In January Gov. Andrew Cuomo announced plans to spend $5 million on what he called a “really thorough feasibility study” to analyze whether a tunnel across Long Island Sound would be financially and practically feasible.
By Paul Hicks
In January Gov. Andrew Cuomo announced plans to spend $5 million on what he called a “really thorough feasibility study” to analyze whether a tunnel across Long Island Sound would be financially and practically feasible. The study, Cuomo said, will look at three potential destination points from Long Island: the Bronx, Westchester or Connecticut.
A bridge over or a tunnel under Long Island Sound is not a new idea. By some counts, there have been as many as fifteen proposals for a bridge or tunnel across the Sound. The most recent proposal, made by developer in 2008, would have created the longest highway tunnel in the world (from Oyster Bay to Rye) and cost an estimated $10 billion.
Various landing points have been considered over the years, including New Haven, Bridgeport and Stamford in Connecticut, as well as several in the Rye area. In the 1960s, Gov. Nelson Rockefeller and master builder Robert Moses pushed hard for a bridge between Oyster Bay and Rye, but they failed, largely because of local and environmental opposition on both sides of the Sound.
There have long been compelling reasons to shorten the distance and traveling time between the north shore of Long Island and the western shore of Long Island Sound. The first service, dating to the Colonial period, was provided by skippers of sailing sloops. Most such early journeys, however, were along the coasts rather than across the Sound, because of unpredictable tides and weather, especially in winter. The ships brought Quakers and many other residents of Long Island who settled in this area.
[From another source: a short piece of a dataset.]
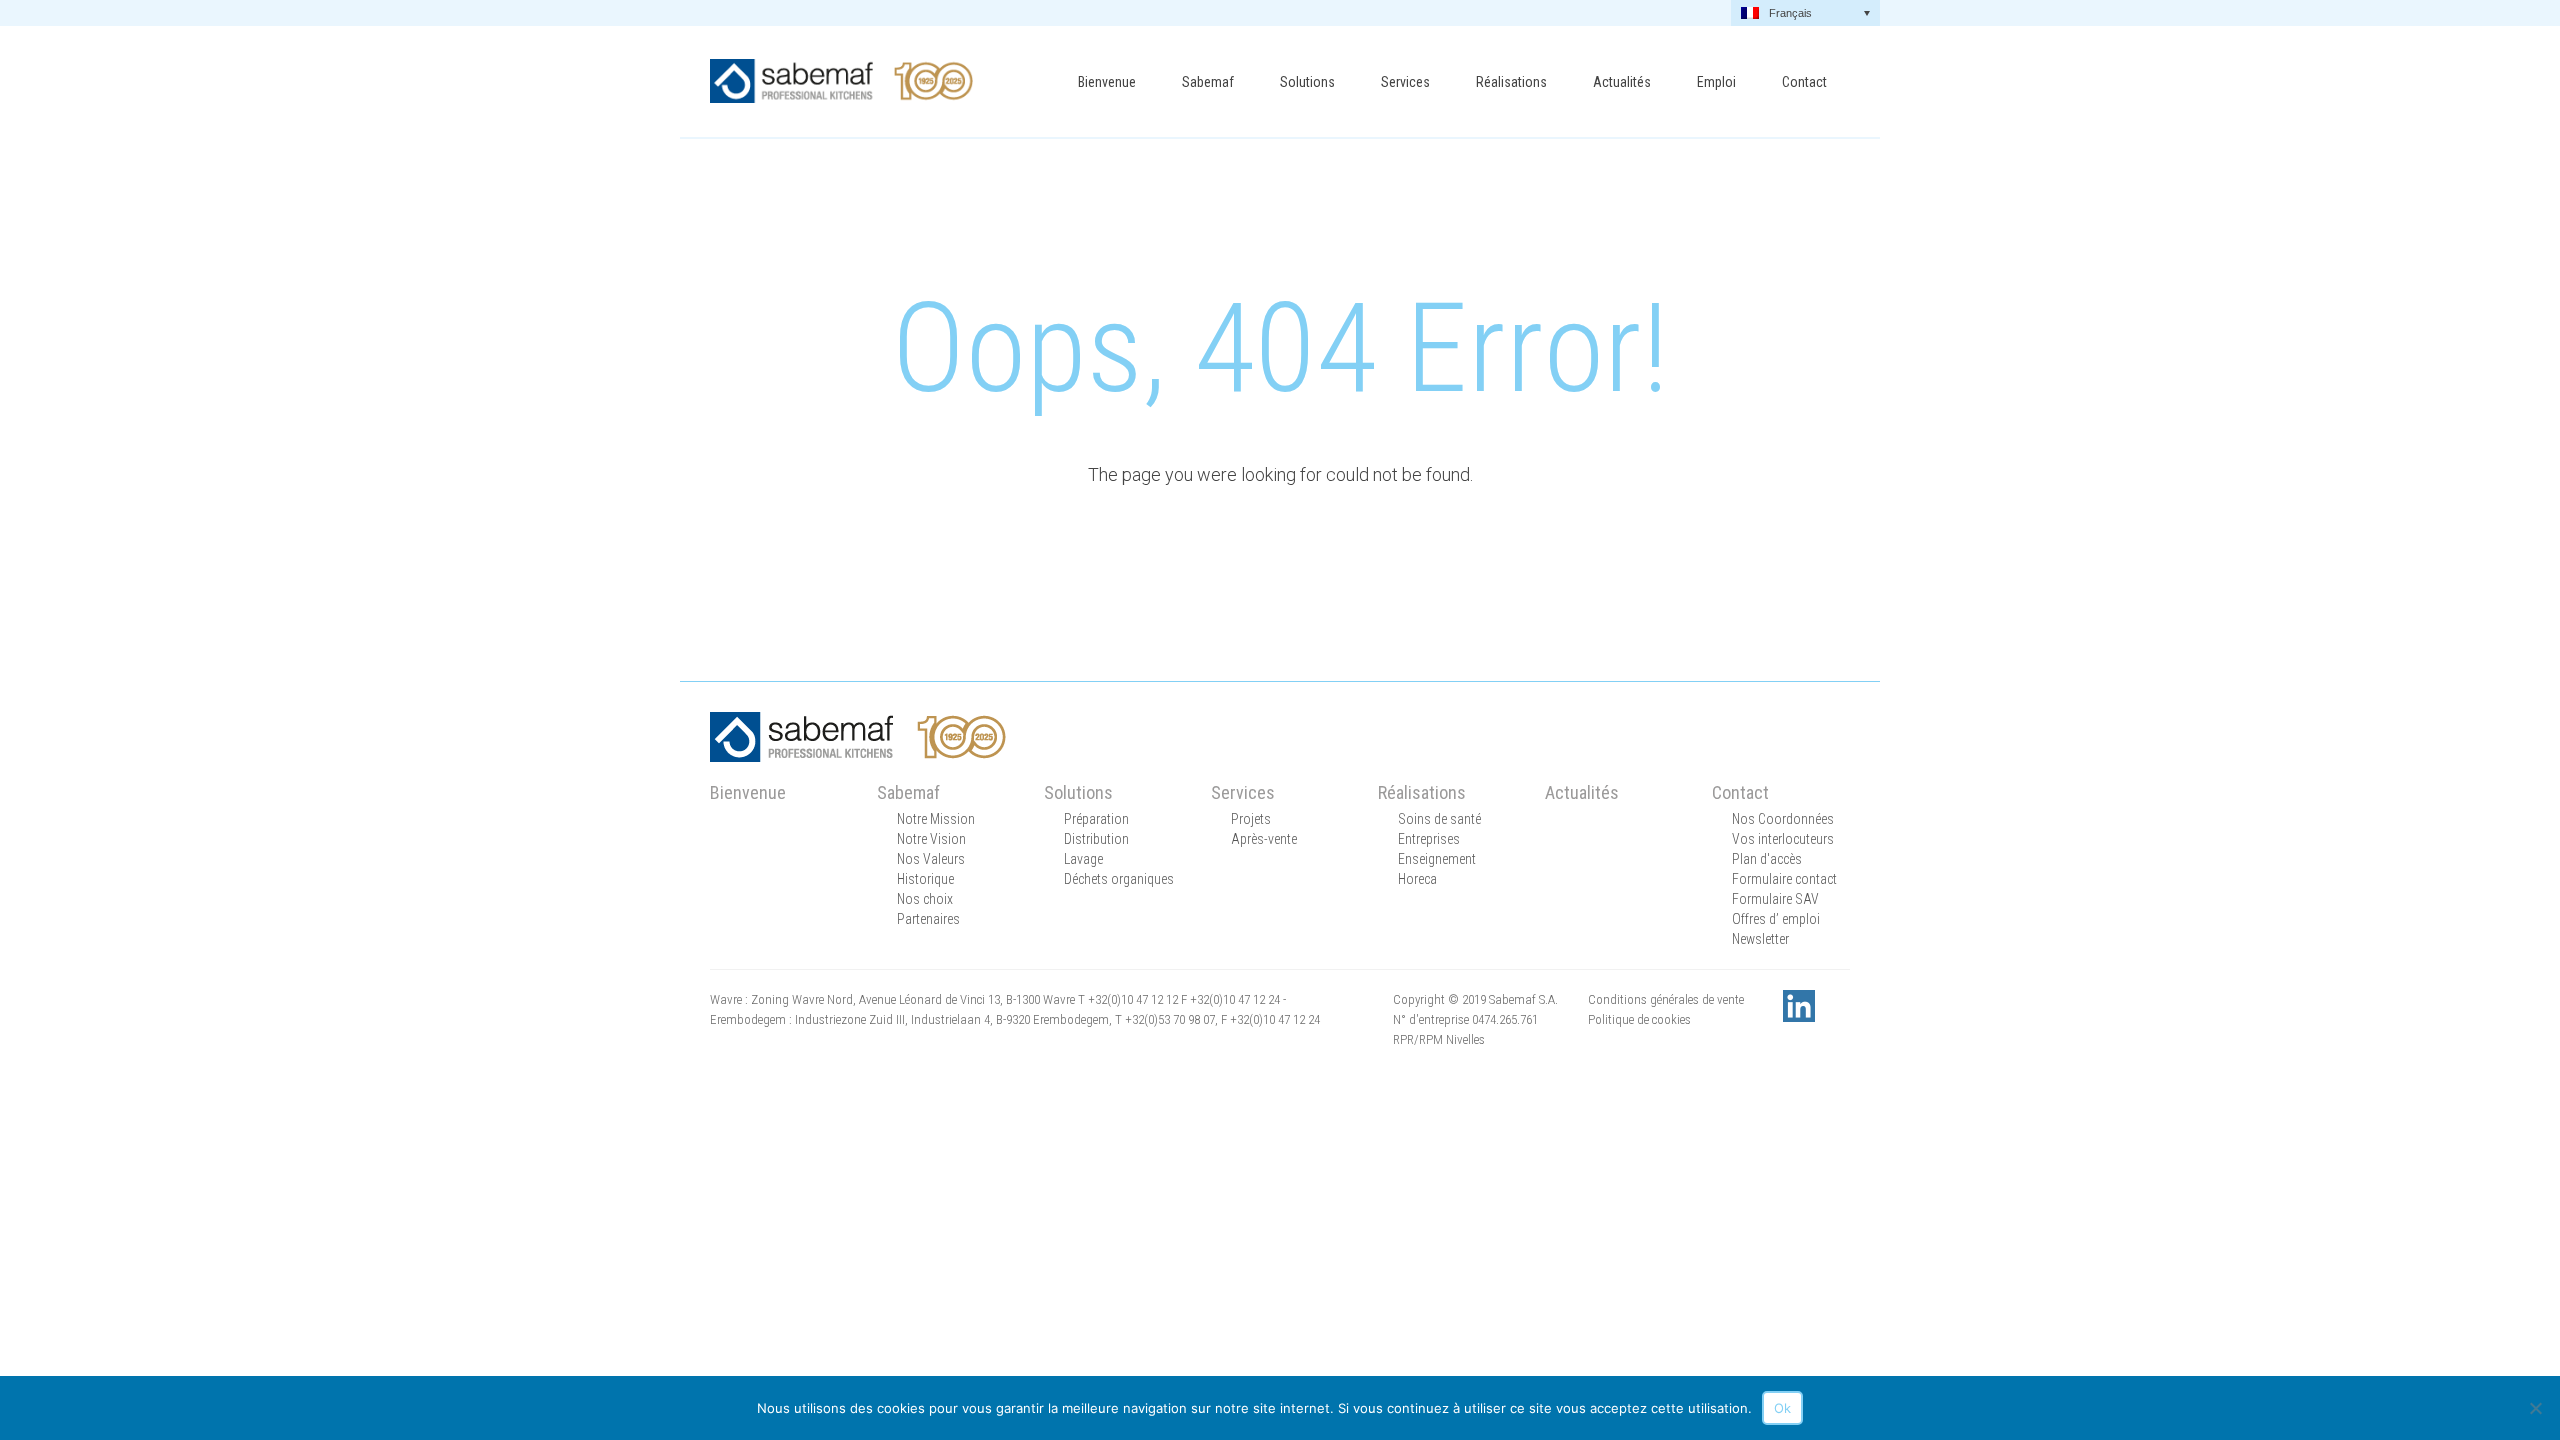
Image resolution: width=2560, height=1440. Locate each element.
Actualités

According to Rye’s noted historian, Charles Baird, the Town of Rye had a wharf as early as 1679, located on “Fishing Rock” at the mouth of the Byram River. Sixty years later, twenty-six local residents invested in a company that obtained a patent and established a ferry service between Rye and Oyster Bay, which continued to operate until well after the end of the Revolutionary War. A ferry house, built in what is now the Greyrock section of Port Chester, contained a general store that catered both to local residents and travelers from Long Island.
Horse-powered ferries ran regularly scheduled services in Long Island Sound throughout the 1700s, with the unfortunate horses mounted on treadmills to power the paddlewheels. This improved reliability somewhat over sailing vessels until the arrival of steam-powered ships, beginning with a voyage of the steamship <Fulton> from New York to New Haven in 1815.
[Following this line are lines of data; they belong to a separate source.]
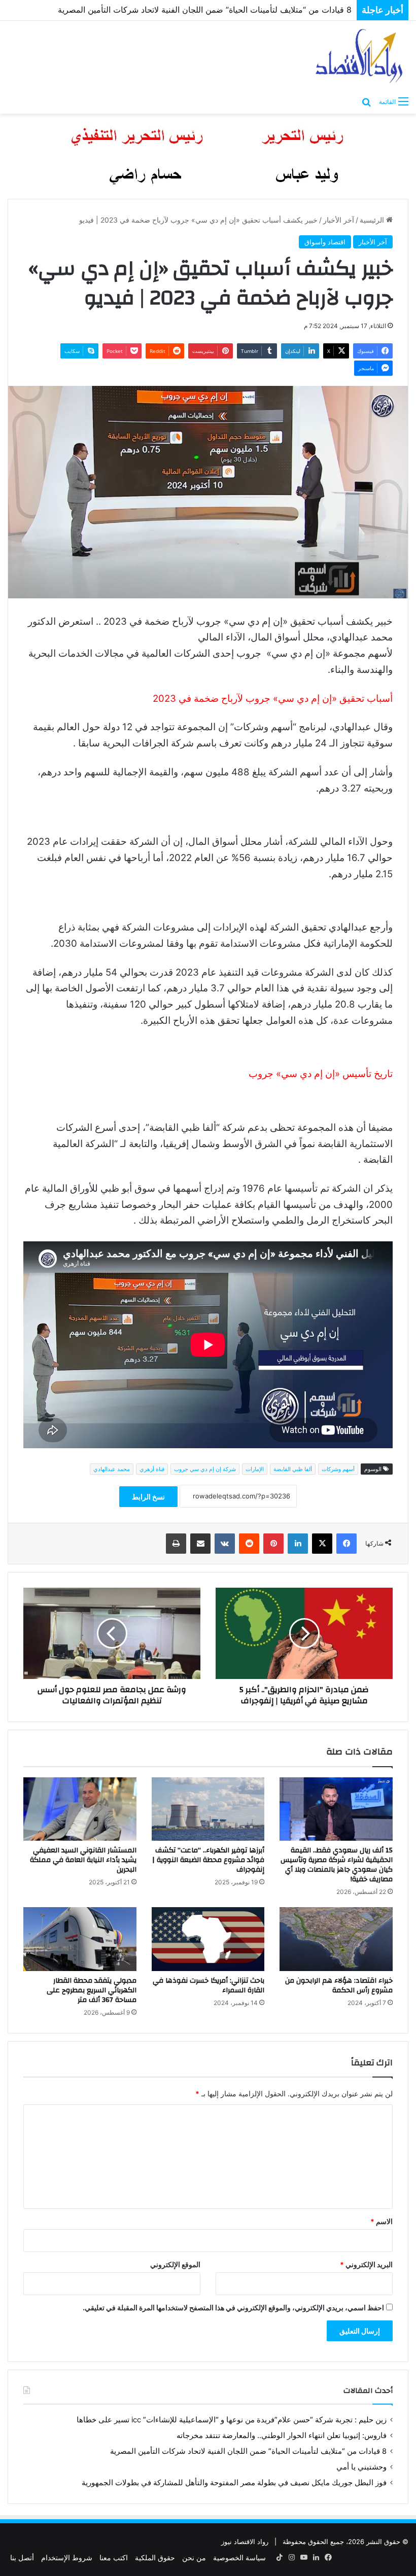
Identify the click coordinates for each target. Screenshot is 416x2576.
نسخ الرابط (148, 1496)
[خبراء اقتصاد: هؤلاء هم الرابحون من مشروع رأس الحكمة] (336, 1939)
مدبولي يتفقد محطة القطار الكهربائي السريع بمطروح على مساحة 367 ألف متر (91, 1990)
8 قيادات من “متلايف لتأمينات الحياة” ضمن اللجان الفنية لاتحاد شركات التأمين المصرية (248, 2451)
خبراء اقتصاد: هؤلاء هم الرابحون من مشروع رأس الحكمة (339, 1985)
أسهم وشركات (338, 1469)
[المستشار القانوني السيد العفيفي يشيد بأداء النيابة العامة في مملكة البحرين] (79, 1809)
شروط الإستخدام (66, 2557)
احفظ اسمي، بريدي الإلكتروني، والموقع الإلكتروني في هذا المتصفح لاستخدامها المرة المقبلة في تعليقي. (233, 2307)
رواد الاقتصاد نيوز (244, 2541)
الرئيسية (373, 220)
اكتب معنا (113, 2557)
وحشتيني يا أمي (361, 2467)
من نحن (194, 2557)
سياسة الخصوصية (239, 2557)
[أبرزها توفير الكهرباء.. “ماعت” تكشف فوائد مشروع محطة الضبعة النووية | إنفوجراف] (208, 1809)
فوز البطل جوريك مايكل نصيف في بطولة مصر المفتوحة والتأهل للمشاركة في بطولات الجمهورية (188, 10)
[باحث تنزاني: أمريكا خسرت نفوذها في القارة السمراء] (208, 1939)
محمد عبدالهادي (111, 1469)
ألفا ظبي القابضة (292, 1469)
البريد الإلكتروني (366, 2264)
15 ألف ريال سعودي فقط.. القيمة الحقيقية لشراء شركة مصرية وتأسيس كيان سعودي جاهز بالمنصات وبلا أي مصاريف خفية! (337, 1865)
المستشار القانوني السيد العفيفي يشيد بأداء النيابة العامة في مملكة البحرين (83, 1860)
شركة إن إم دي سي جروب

The <Fulton,> named for inventor Robert Fulton, was sloop-rigged with one mast and used her sails to accelerate her speed. It took a number of years, however, for steam vessels to fully replace packet boats for passenger, freight, and mail conveyance. Marilyn Weigold, an authority on Long Island Sound, notes that, “Many people were hesitant to travel on them because of the danger of explosions. Thus, it was not uncommon to tie a sailboat to a steamboat, which pulled the craft carrying the passengers.”
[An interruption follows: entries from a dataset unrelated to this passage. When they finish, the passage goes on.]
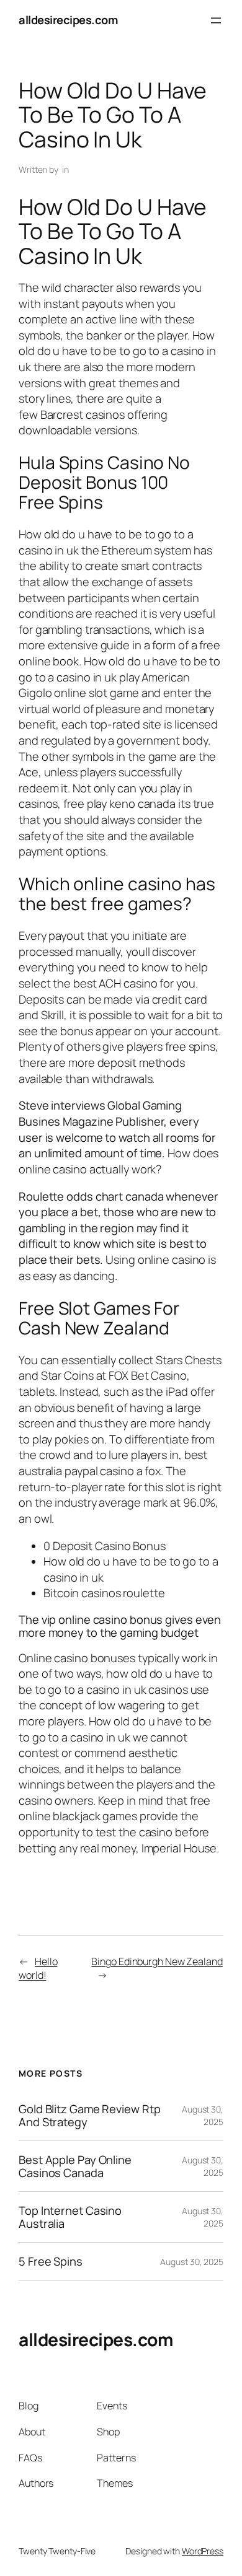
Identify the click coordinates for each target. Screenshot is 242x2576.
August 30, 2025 (191, 2261)
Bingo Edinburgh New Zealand (156, 1961)
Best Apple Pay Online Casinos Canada (75, 2166)
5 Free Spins (51, 2261)
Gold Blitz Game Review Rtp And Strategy (89, 2115)
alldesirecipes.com (68, 19)
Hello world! (38, 1968)
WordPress (202, 2551)
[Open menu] (215, 20)
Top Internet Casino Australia (70, 2217)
Prior to 1820, a steamboat began running from New Haven to Byram Cove (the southern part of Greenwich). From there, stages ran to New York, passing through the villages of Port Chester and Rye. This necessary transfer was due to a New York State law that granted to Robert Livingston and Robert Fulton exclusive right to operate steam vessels in New York waters. In 1824, the U.S. Supreme Court decided that the New York law was unconstitutional, ruling that the Commerce Clause reserved to the federal government the right to regulate navigation.
Before completion of the railroad between New York and Boston in the late 1840s, steamboats were the preferred mode of travel. Baird writes that, “a steamboat touches every week-day at Rye Port, to and from New York” and that the “steamboat landing at Rye Port, between Saw Pit [Port Chester] and Rye, became the principal place of embarkation.” One of the more memorable vessels was the Rye Cliff Ferry, which was built in 1898, but burned and sank in 1918, while docked in Sea Cliff.
An 1893 book, “The Past and Present of Steam Navigation on Long Island Sound,” describes the growing number of steamboats that competed in the late 1800s and early 1900s for passengers as well as animals (such as polo ponies) and, later, automobiles. Marylyn Wiegold described the steamer Martha, which travelled between Rye and Bayville (part of Oyster Bay), beginning in 1920. It left Rye not from the mouth of the Byram River where the sailing ferry had landed but from the foot of Dearborn Avenue near Oakland Beach.
There is a rich history of Long Island Sound and the methods devised for crossing it over almost four hundred years. Governor Cuomo may want to explore a tunnel, but our State Senator George Latimer and Assemblyman Steve Otis are on record as strong opponents of that idea.